Source information
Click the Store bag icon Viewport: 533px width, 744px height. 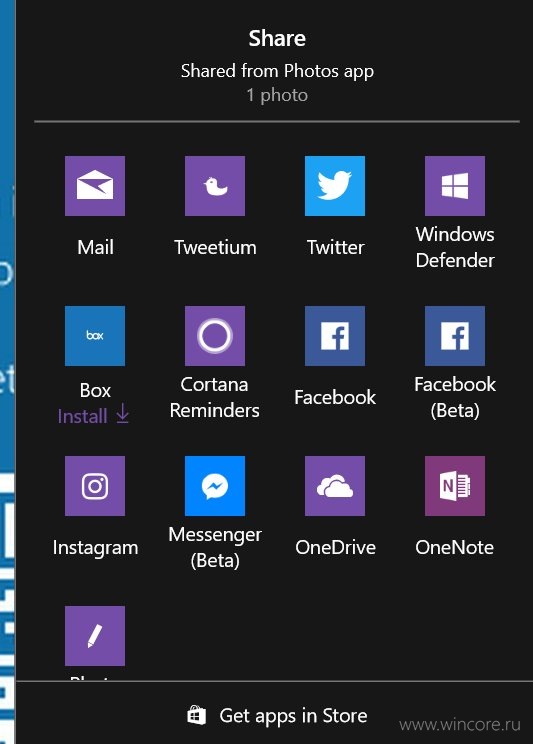(196, 716)
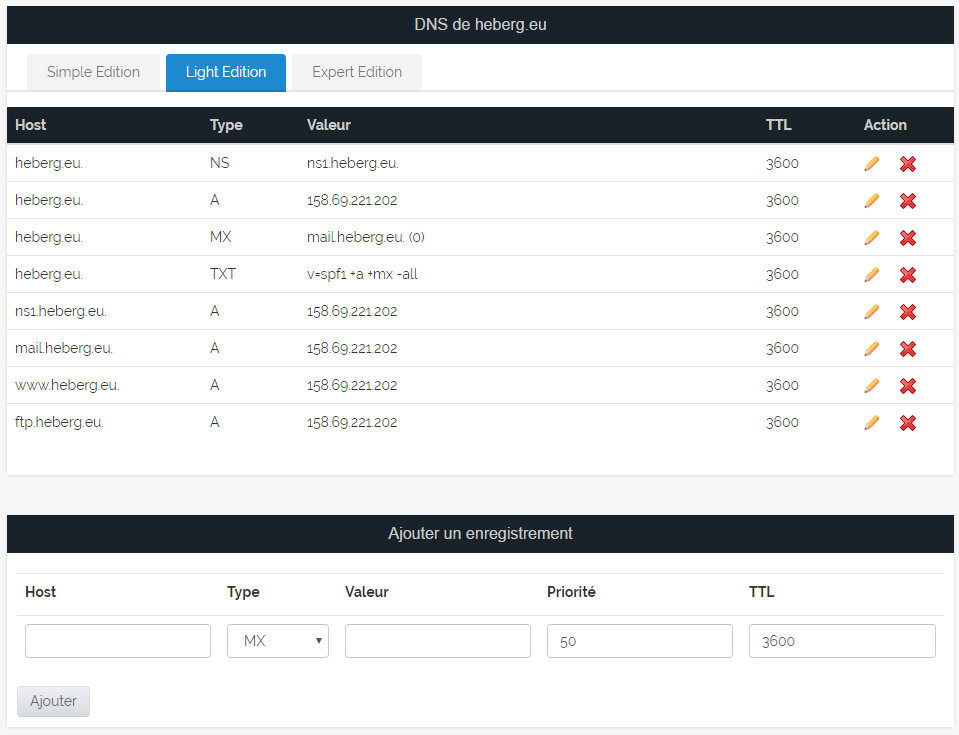Click the Ajouter button

coord(53,701)
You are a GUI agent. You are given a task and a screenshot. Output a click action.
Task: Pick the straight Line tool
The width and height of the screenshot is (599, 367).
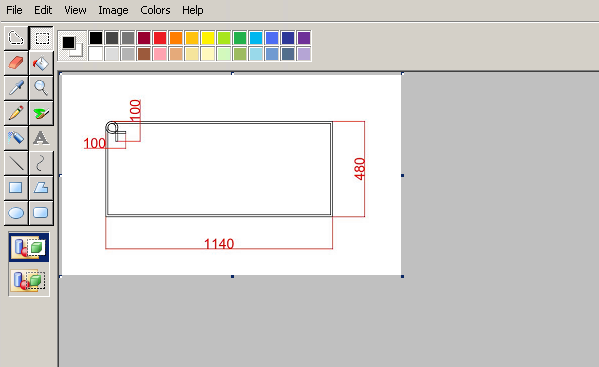[16, 163]
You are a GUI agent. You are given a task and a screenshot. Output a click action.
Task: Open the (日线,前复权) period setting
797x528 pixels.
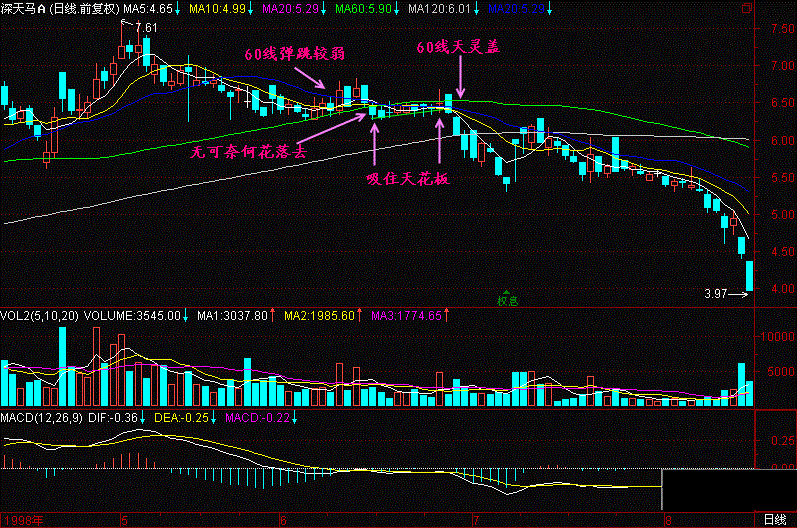coord(84,9)
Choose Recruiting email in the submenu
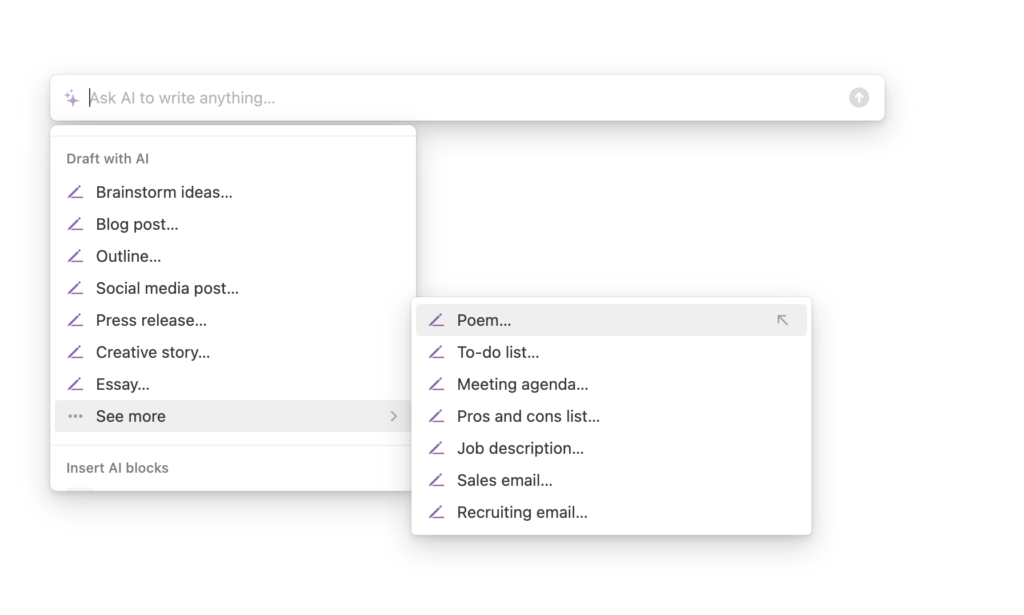The height and width of the screenshot is (615, 1024). 522,512
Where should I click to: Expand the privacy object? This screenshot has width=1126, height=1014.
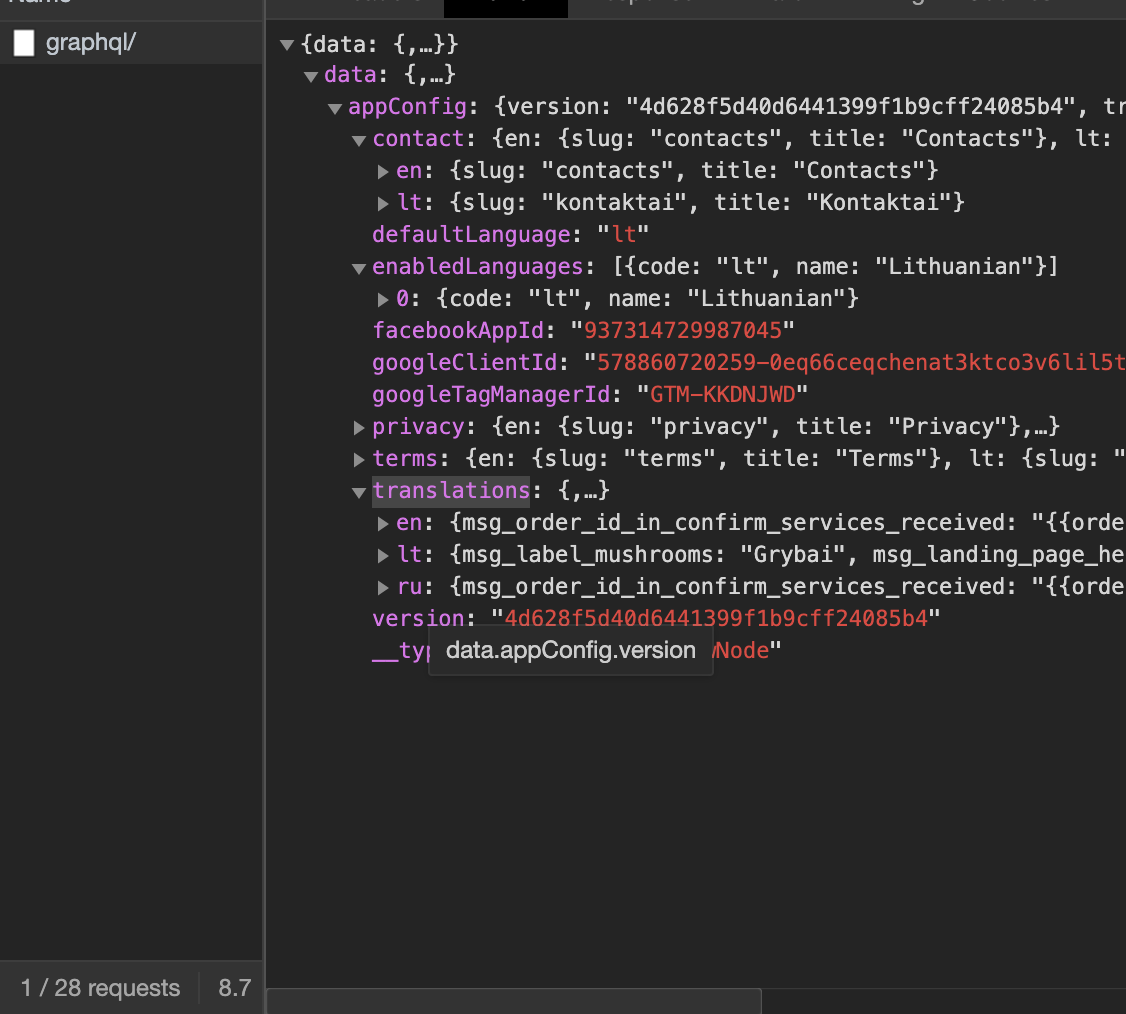pyautogui.click(x=359, y=428)
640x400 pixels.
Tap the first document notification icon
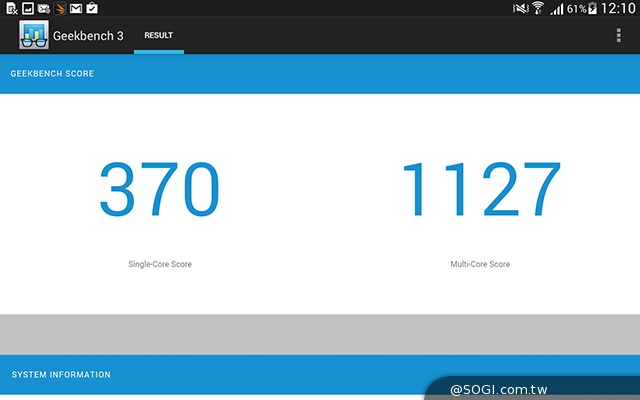(10, 8)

Task statement
The lines to be extracted begin at the line containing "797x528 pixels." and continue through the final line of the material above, both ends included. Reproduce them exactly, without the pictures.

Exercise result
797x528 pixels.
coord(84,9)
Choose Recruiting email in the submenu
The height and width of the screenshot is (615, 1024). 522,512
Where should I click to: Expand the privacy object? This screenshot has width=1126, height=1014.
pyautogui.click(x=359, y=428)
640x400 pixels.
Tap the first document notification icon
(10, 8)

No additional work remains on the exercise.